* [TEXTO PROPORCIONADO]:
"""
En San Pablo de Loreto, a orillas del Amazonas La Casa San José

Antiguos enfermos del mal de Hansen sufren secuelas durante toda la vida. Tal vez, más que la lepra, sea el abandono de los suyos lo que ha causado mayor devastación

Casa San José 1

Estoy en San Pablo, en el Amazonas, este lugar peculiar que nació como pueblo para aislar a los enfermos del mal de Hansen, que tiene una estatua del Che Guevara en la plaza y donde hay un solo sitio en el que  venden helados y es una peluquería. Acá viven y trabajan unas religiosas mexicanas, jóvenes, entusiastas, las Esclavas Misioneras de Jesús (que se merecen una entrada para ellas solas). No todavía tienen sacerdote, de modo que me han pedido apoyo para su encuentro de animadores de las comunidades de este puesto de misión.
"""
* [CONSIGNA]:
Según el texto sobre San Pablo de Loreto, ¿qué clase de negocio es el único sitio del pueblo donde venden helados? Las líneas que vienen a continuación no tienen ningún papel en esto.

* [DATOS SIN PROCESAR]:
"""
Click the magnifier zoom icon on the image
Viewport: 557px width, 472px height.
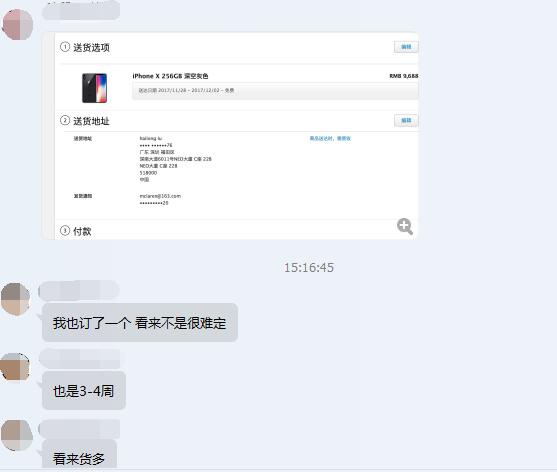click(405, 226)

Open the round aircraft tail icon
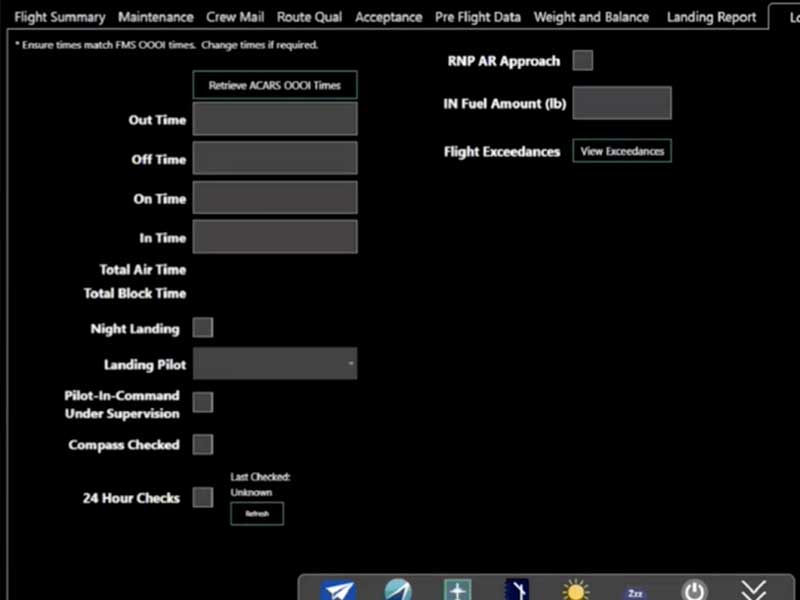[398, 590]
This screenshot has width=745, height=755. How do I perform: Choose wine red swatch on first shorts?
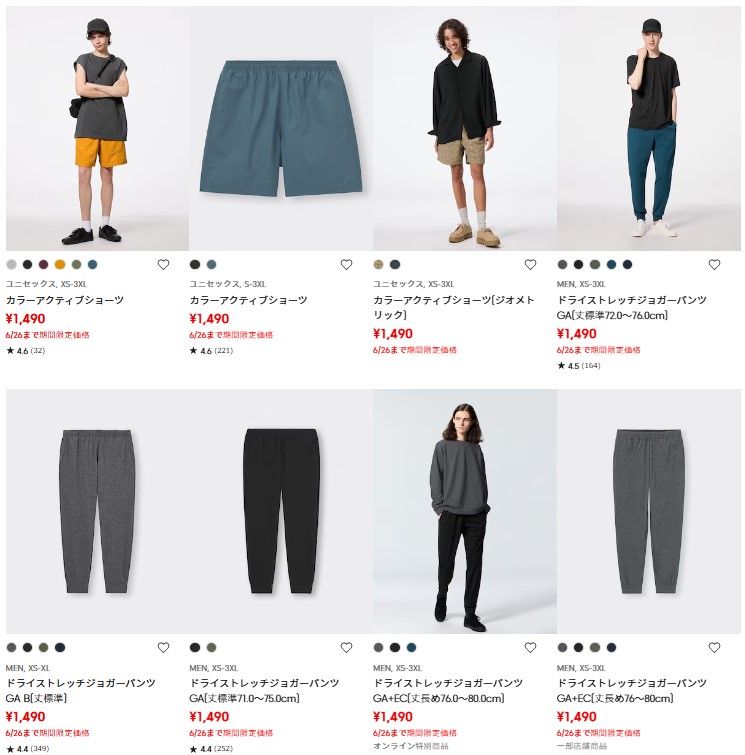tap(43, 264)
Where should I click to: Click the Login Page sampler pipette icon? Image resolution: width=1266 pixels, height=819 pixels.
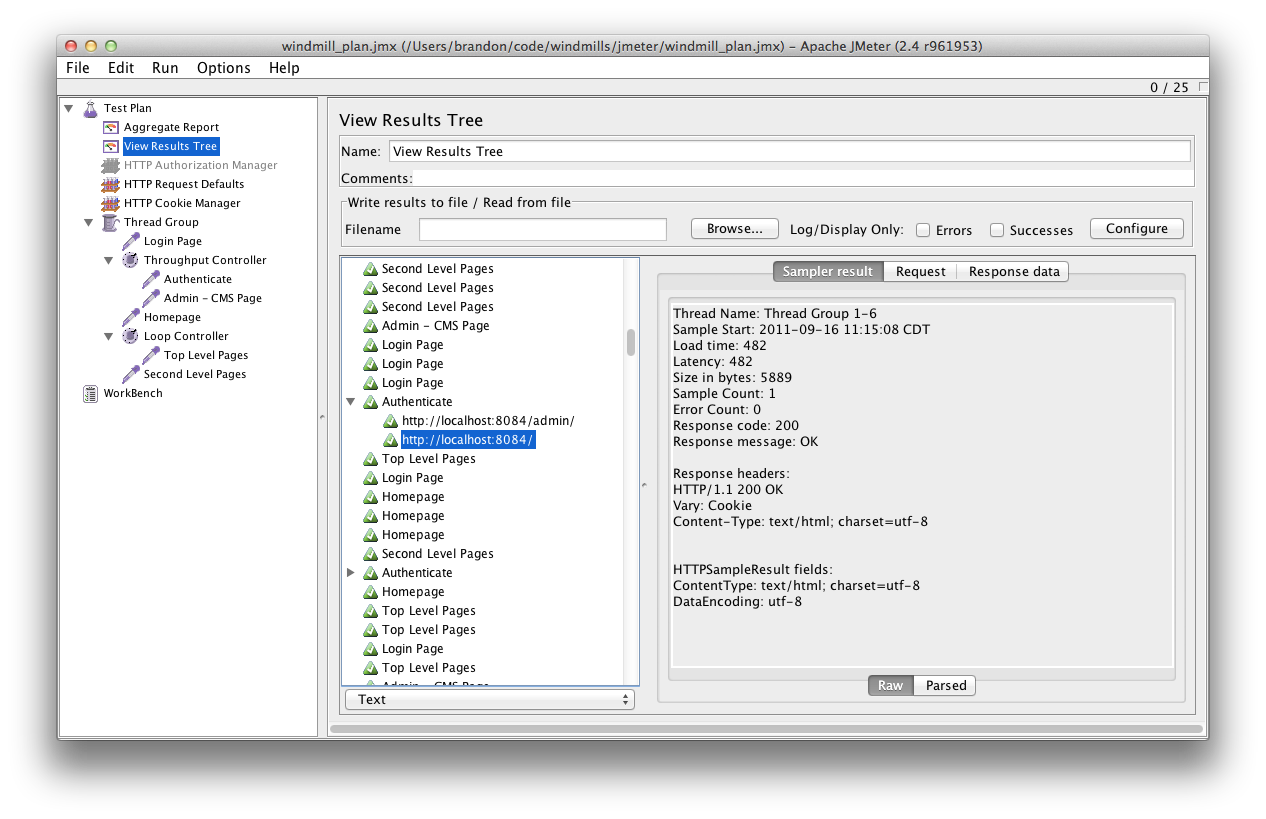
"""
* [SOLUCIÓN DEL EJERCICIO]:
Una peluquería.